A guide to chilling on Rethymno’s amazing south coast

The southern coast of Rethymno province offers one of the most unspoiled regions of Crete – think pristine beaches, hidden coves and iridescent blue waters. This is coastal Crete at its best, away from the booming beach bars and packed ranks of sunbeds.

Yes, this truly awesome coast has many devotees during the summer, but its delights can be savoured at any time of year, and out of season is the perfect time for your Rethymno road movie.

The beach of Preveli from above

Because you do need a car. It’s fair to say that the drive to the south coast (Rethymno to Plakias takes about 45 minutes) is a delight in itself, with the road winding ribbon-like through stunning landscapes, towering round-shouldered mountains and jaw-dropping gorges.

You could easily spend a few days exploring the coast from Rodakino in the west to the busy town of Agia Galini in the east,but for a day trip from Rethymno, one section of this sublime shore – from Damnoni (near Plakias) to the tiny hamlet of Agios Pavlos is your best bet.

Damnoni, Amoudaki and Schinaria

A stone’s throw from Plakias, these beaches are all gems and some of the most laid-back in Crete – the perfect balance of ‘creature comforts’ and tranquility. Damnoni is the largest and most developed, but that only means ringed by a handful of tavernas. Here you’ll also find options for water sports (windsailing, yachts, canoes and scuba diving).

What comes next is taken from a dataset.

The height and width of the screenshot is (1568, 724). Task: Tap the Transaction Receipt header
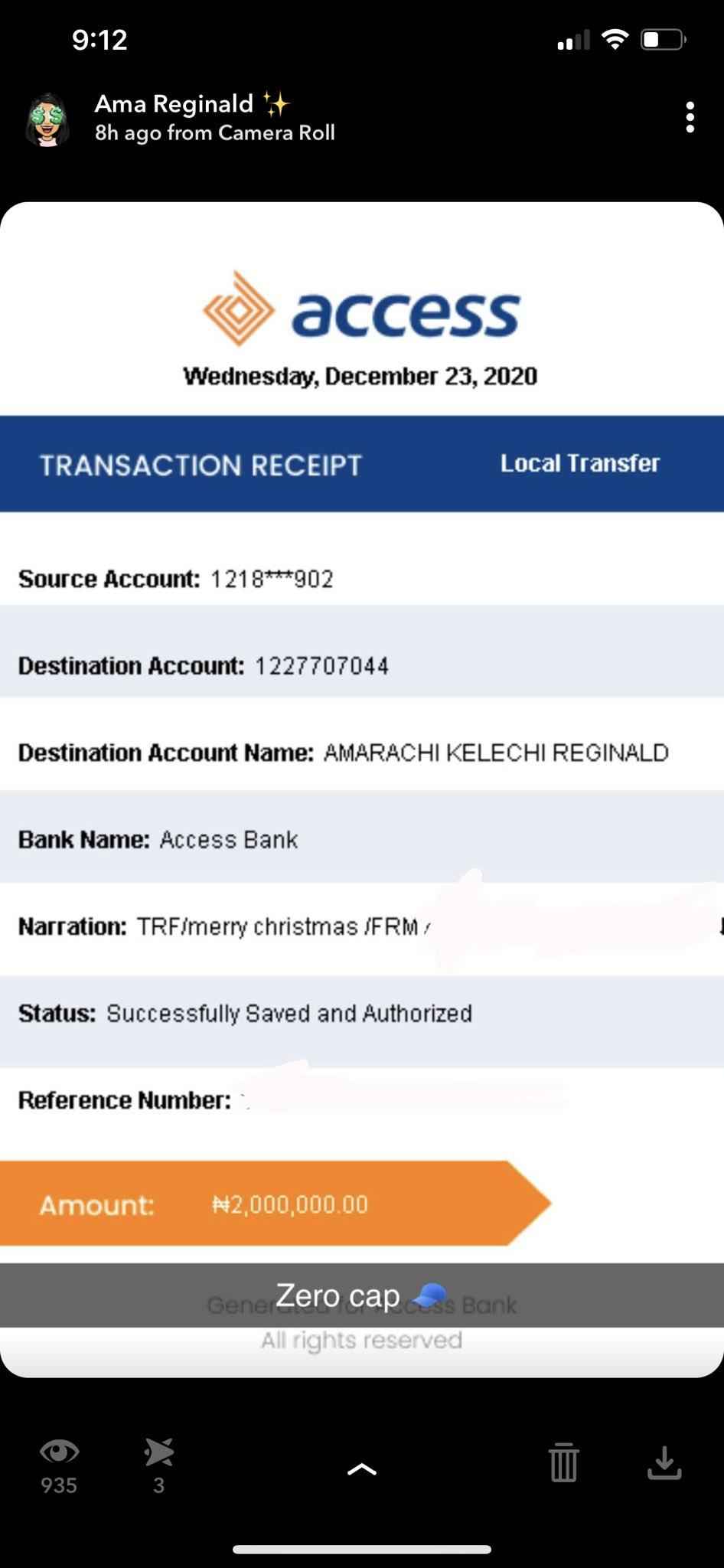pyautogui.click(x=201, y=465)
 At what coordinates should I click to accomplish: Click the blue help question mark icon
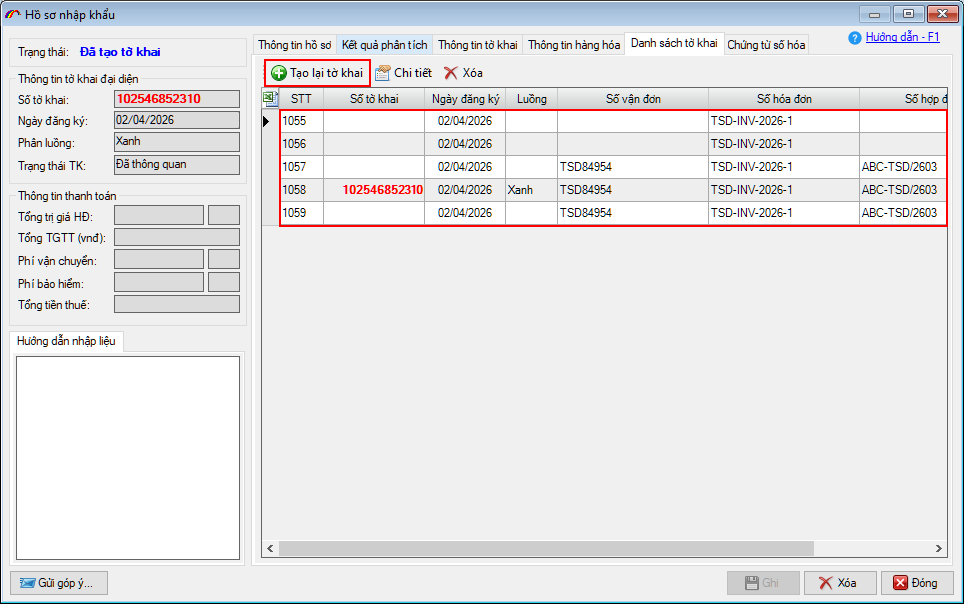(855, 38)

With the historic Preveli monastery perched above, Preveli beach and its rare palm tree grove makes it one of Crete’s most unique and exotic sandy strips. The palm-lined river banks have great freshwater pools for a non-salty dip. The beach has a couple of snack bars, umbrellas and sun beds.

Agia Fotini

Head east from Spili and a right turn will eventually get you over the mountain to Agia Foteini. Here at the site of what was the ancient port of Kissandros, is the start of a string of isolated beaches cradled by sand dunes. You can walk to the next, Ligres, or take an adventure along the tiny winding roads that connect the villages here.


One of Crete’s most delightful and pristine beaches, Ligres is a long sweep of sand with good swimming. The one family-run taverna on this strip -Villa Maria – has a stunning beachfront location and great just-caught fish. Drivers heading direct to Ligres should get off the main highway at Akoumia.


Named after the three giant rocks which jut out from the headland, Triopetra is two beaches, the smaller to the east of the rocks, and the larger (better for swimming) to the west. A handful of chilled-out tavernas are in the middle, one of the best being Apanemia, which means ‘without wind’. The south coast often gets a lot of wind in the summer!

Agios Pavlos

The next stop west is this miniscule village, not more than a couple of simple hotels and tavernas around a picturesque sandy beach and dwarfed but rugged cliffs. Agios Pavlos claims to be the place Icarus and Daedalus took their doomed flight according to ancient mythology. Despite its popularity in July and August, head to the hidden beaches behind the headland, down a steep sand dune, to find the most tranquility. In recent years Agios Pavlos has become a popular destination for yoga enthusiasts.